'Omicron,' Polish Projection Mapping Art, Is A Sci-Fi Rave Waiting To Happen (VIDEO)

What, apart from visiting the H.R. Giger Museum, could come close to approximating the sublime thrill of running for your life inside an alien space ship? Well, for starters, there's "Omicron."

Directed by Romain Tardy and Thomas Vaquié, "Omicron" is a permanent installation that is projected onto the interior of the cupola of the Hala Stulecia (Centennial Hall) in Wroclaw, Poland. And at the risk of sounding trite, it's pretty out of this world.

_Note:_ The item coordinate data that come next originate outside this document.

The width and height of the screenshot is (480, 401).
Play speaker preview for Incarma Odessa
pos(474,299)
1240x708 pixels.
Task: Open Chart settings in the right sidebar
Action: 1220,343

Drawing from 20th century science fiction motifs from "Metropolis" to "Tron," the projection mapping installation beams light around the 226-foot diameter cupola. Paired with its own soundtrack, the overall effect is immense, immersive, and slightly terrifying.

The designers of the installation sought to make a "timeless" piece that fully embraced the building's architecture, but "Omicron" is much more an act of transformation than preservation.

Looking up at its pulsating facade, one feels less in the presence of a UNESCO World Heritage Site -- an honor that the Hala Stulecia received in 2006 -- than of a hostile organism that could strike at any moment.

Completed in 1913, the Hala Stulecia was designed by architect Max Berg. It was renovated in 2009.